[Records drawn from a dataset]

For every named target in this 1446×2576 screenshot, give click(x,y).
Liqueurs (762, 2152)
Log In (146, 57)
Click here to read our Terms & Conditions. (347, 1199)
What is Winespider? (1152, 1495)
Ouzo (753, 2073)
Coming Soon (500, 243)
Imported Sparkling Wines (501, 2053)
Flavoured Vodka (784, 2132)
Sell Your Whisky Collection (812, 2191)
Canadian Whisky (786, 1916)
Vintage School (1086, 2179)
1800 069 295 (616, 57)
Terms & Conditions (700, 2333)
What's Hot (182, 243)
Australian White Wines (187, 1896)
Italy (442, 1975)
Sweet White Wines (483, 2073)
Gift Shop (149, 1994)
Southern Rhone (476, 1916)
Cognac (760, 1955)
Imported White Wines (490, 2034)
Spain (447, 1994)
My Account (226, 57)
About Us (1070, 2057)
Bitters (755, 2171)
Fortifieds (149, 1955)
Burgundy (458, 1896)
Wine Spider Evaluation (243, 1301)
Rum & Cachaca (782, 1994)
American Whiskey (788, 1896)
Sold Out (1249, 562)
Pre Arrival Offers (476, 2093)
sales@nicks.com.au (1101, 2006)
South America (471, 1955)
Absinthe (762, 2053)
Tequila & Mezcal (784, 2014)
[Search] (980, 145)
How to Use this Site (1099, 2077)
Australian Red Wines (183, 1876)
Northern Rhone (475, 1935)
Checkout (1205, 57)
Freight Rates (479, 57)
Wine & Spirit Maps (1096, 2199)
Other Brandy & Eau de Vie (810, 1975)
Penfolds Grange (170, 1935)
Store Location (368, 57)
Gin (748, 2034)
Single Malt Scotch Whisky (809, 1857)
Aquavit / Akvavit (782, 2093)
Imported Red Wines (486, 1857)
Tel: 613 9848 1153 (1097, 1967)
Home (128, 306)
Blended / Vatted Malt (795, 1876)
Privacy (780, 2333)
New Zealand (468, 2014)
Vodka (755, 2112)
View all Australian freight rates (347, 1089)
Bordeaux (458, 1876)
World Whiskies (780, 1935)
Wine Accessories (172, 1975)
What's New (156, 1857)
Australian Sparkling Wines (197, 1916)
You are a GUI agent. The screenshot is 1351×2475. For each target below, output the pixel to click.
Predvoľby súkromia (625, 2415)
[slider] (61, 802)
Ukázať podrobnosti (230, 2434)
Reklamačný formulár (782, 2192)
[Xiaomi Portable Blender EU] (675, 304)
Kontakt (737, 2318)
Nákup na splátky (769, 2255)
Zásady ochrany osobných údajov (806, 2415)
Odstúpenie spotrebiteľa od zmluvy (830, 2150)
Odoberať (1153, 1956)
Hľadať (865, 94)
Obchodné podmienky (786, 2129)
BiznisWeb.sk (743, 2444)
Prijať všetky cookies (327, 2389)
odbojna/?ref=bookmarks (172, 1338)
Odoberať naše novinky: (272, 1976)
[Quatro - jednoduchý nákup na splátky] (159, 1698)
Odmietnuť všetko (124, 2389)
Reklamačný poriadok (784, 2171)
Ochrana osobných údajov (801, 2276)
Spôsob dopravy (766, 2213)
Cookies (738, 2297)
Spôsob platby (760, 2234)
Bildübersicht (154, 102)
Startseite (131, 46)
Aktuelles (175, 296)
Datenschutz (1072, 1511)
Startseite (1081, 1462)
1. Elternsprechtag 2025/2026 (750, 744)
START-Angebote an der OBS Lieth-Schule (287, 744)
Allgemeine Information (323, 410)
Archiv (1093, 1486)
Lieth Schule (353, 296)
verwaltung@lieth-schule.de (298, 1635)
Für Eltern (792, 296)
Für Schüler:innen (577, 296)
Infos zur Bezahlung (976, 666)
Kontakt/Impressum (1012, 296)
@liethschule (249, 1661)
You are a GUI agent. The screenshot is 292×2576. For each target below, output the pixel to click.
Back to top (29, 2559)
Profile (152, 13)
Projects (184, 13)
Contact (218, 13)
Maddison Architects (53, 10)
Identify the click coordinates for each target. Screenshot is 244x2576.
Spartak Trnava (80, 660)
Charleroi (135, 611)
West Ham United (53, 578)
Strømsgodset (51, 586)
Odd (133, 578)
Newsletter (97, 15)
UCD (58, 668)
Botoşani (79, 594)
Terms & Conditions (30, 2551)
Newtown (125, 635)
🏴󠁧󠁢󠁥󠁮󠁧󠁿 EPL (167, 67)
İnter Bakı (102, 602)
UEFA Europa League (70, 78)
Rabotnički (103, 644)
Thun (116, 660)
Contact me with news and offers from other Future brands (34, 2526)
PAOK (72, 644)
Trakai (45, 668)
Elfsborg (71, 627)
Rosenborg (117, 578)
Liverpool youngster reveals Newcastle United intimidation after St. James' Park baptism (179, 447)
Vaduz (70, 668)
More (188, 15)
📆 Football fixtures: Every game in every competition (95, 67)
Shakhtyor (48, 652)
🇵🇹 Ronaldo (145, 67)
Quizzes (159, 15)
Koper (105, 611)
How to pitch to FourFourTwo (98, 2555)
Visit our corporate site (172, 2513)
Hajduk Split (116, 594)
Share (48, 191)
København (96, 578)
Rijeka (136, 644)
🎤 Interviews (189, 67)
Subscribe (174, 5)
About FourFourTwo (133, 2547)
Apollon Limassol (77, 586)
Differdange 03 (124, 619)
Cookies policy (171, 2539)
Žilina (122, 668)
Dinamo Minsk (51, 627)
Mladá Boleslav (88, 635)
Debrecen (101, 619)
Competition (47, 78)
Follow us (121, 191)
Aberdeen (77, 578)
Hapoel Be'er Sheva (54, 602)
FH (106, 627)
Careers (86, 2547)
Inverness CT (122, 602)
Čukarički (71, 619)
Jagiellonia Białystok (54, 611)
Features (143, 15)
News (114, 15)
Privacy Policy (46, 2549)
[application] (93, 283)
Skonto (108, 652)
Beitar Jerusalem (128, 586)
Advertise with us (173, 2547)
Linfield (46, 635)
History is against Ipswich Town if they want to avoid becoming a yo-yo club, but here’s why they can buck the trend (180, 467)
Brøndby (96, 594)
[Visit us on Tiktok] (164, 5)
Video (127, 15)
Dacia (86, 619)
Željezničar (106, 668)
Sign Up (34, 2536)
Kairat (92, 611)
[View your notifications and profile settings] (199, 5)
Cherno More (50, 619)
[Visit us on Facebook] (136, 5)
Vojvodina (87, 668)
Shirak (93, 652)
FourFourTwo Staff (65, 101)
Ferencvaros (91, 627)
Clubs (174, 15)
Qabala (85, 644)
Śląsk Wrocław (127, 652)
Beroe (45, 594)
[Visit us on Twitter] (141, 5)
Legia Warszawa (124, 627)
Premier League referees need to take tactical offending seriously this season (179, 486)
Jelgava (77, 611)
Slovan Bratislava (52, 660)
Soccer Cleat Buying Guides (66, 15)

YOUR TASK
Write every entry out again exactly.

RESPONSE BELOW
For every named target in this 1446×2576 screenshot, give click(x,y).
Liqueurs (762, 2152)
Log In (146, 57)
Click here to read our Terms & Conditions. (347, 1199)
What is Winespider? (1152, 1495)
Ouzo (753, 2073)
Coming Soon (500, 243)
Imported Sparkling Wines (501, 2053)
Flavoured Vodka (784, 2132)
Sell Your Whisky Collection (812, 2191)
Canadian Whisky (786, 1916)
Vintage School (1086, 2179)
1800 069 295 (616, 57)
Terms & Conditions (700, 2333)
What's Hot (182, 243)
Australian White Wines (187, 1896)
Italy (442, 1975)
Sweet White Wines (483, 2073)
Gift Shop (149, 1994)
Southern Rhone (476, 1916)
Cognac (760, 1955)
Imported White Wines (490, 2034)
Spain (447, 1994)
My Account (226, 57)
About Us (1070, 2057)
Bitters (755, 2171)
Fortifieds (149, 1955)
Burgundy (458, 1896)
Wine Spider Evaluation (243, 1301)
Rum & Cachaca (782, 1994)
American Whiskey (788, 1896)
Sold Out (1249, 562)
Pre Arrival Offers (476, 2093)
sales@nicks.com.au (1101, 2006)
South America (471, 1955)
Absinthe (762, 2053)
Tequila & Mezcal (784, 2014)
[Search] (980, 145)
How to Use this Site (1099, 2077)
Australian Red Wines (183, 1876)
Northern Rhone (475, 1935)
Checkout (1205, 57)
Freight Rates (479, 57)
Wine & Spirit Maps (1096, 2199)
Other Brandy & Eau de Vie (810, 1975)
Penfolds Grange (170, 1935)
Store Location (368, 57)
Gin (748, 2034)
Single Malt Scotch Whisky (809, 1857)
Aquavit / Akvavit (782, 2093)
Imported Red Wines (486, 1857)
Tel: 613 9848 1153 (1097, 1967)
Home (128, 306)
Blended / Vatted Malt (795, 1876)
Privacy (780, 2333)
New Zealand (468, 2014)
Vodka (755, 2112)
View all Australian freight rates (347, 1089)
Bordeaux (458, 1876)
World Whiskies (780, 1935)
Wine Accessories (172, 1975)
What's New (156, 1857)
Australian Sparkling Wines (197, 1916)
You are a GUI agent. The screenshot is 1351×2475. For each target below, output the pixel to click.
Predvoľby súkromia (625, 2415)
[slider] (61, 802)
Ukázať podrobnosti (230, 2434)
Reklamačný formulár (782, 2192)
[Xiaomi Portable Blender EU] (675, 304)
Kontakt (737, 2318)
Nákup na splátky (769, 2255)
Zásady ochrany osobných údajov (806, 2415)
Odstúpenie spotrebiteľa od zmluvy (830, 2150)
Odoberať (1153, 1956)
Hľadať (865, 94)
Obchodné podmienky (786, 2129)
BiznisWeb.sk (743, 2444)
Prijať všetky cookies (327, 2389)
odbojna/?ref=bookmarks (172, 1338)
Odoberať naše novinky: (272, 1976)
[Quatro - jednoduchý nákup na splátky] (159, 1698)
Odmietnuť všetko (124, 2389)
Reklamačný poriadok (784, 2171)
Ochrana osobných údajov (801, 2276)
Spôsob dopravy (766, 2213)
Cookies (738, 2297)
Spôsob platby (760, 2234)
Bildübersicht (154, 102)
Startseite (131, 46)
Aktuelles (175, 296)
Datenschutz (1072, 1511)
Startseite (1081, 1462)
1. Elternsprechtag 2025/2026 (750, 744)
START-Angebote an der OBS Lieth-Schule (287, 744)
Allgemeine Information (323, 410)
Archiv (1093, 1486)
Lieth Schule (353, 296)
verwaltung@lieth-schule.de (298, 1635)
Für Eltern (792, 296)
Für Schüler:innen (577, 296)
Infos zur Bezahlung (976, 666)
Kontakt/Impressum (1012, 296)
@liethschule (249, 1661)
You are a GUI agent. The screenshot is 292×2576. For each target below, output the pixel to click.
Back to top (29, 2559)
Profile (152, 13)
Projects (184, 13)
Contact (218, 13)
Maddison Architects (53, 10)
Identify the click coordinates for each target. Screenshot is 244x2576.
Spartak Trnava (80, 660)
Charleroi (135, 611)
West Ham United (53, 578)
Strømsgodset (51, 586)
Odd (133, 578)
Newsletter (97, 15)
UCD (58, 668)
Botoşani (79, 594)
Terms & Conditions (30, 2551)
Newtown (125, 635)
🏴󠁧󠁢󠁥󠁮󠁧󠁿 EPL (167, 67)
İnter Bakı (102, 602)
UEFA Europa League (70, 78)
Rabotnički (103, 644)
Thun (116, 660)
Contact me with news and offers from other Future brands (34, 2526)
PAOK (72, 644)
Trakai (45, 668)
Elfsborg (71, 627)
Rosenborg (117, 578)
Liverpool youngster reveals Newcastle United intimidation after St. James' Park baptism (179, 447)
Vaduz (70, 668)
More (188, 15)
📆 Football fixtures: Every game in every competition (95, 67)
Shakhtyor (48, 652)
🇵🇹 Ronaldo (145, 67)
Quizzes (159, 15)
Koper (105, 611)
How to pitch to FourFourTwo (98, 2555)
Visit our corporate site (172, 2513)
Hajduk Split (116, 594)
Share (48, 191)
København (96, 578)
Rijeka (136, 644)
🎤 Interviews (189, 67)
Subscribe (174, 5)
About FourFourTwo (133, 2547)
Apollon Limassol (77, 586)
Differdange 03 (124, 619)
Cookies policy (171, 2539)
Žilina (122, 668)
Dinamo Minsk (51, 627)
Mladá Boleslav (88, 635)
Debrecen (101, 619)
Competition (47, 78)
Follow us (121, 191)
Aberdeen (77, 578)
Hapoel Be'er Sheva (54, 602)
FH (106, 627)
Careers (86, 2547)
Inverness CT (122, 602)
Čukarički (71, 619)
Jagiellonia Białystok (54, 611)
Features (143, 15)
News (114, 15)
Privacy Policy (46, 2549)
[application] (93, 283)
Skonto (108, 652)
Beitar Jerusalem (128, 586)
Advertise with us (173, 2547)
Linfield (46, 635)
History is against Ipswich Town if they want to avoid becoming a yo-yo club, but here’s why they can buck the trend (180, 467)
Brøndby (96, 594)
[Visit us on Tiktok] (164, 5)
Video (127, 15)
Dacia (86, 619)
Željezničar (106, 668)
Sign Up (34, 2536)
Kairat (92, 611)
[View your notifications and profile settings] (199, 5)
Cherno More (50, 619)
[Visit us on Facebook] (136, 5)
Vojvodina (87, 668)
Shirak (93, 652)
FourFourTwo Staff (65, 101)
Ferencvaros (91, 627)
Clubs (174, 15)
Qabala (85, 644)
Śląsk Wrocław (127, 652)
Beroe (45, 594)
[Visit us on Twitter] (141, 5)
Legia Warszawa (124, 627)
Premier League referees need to take tactical offending seriously this season (179, 486)
Jelgava (77, 611)
Slovan Bratislava (52, 660)
Soccer Cleat Buying Guides (66, 15)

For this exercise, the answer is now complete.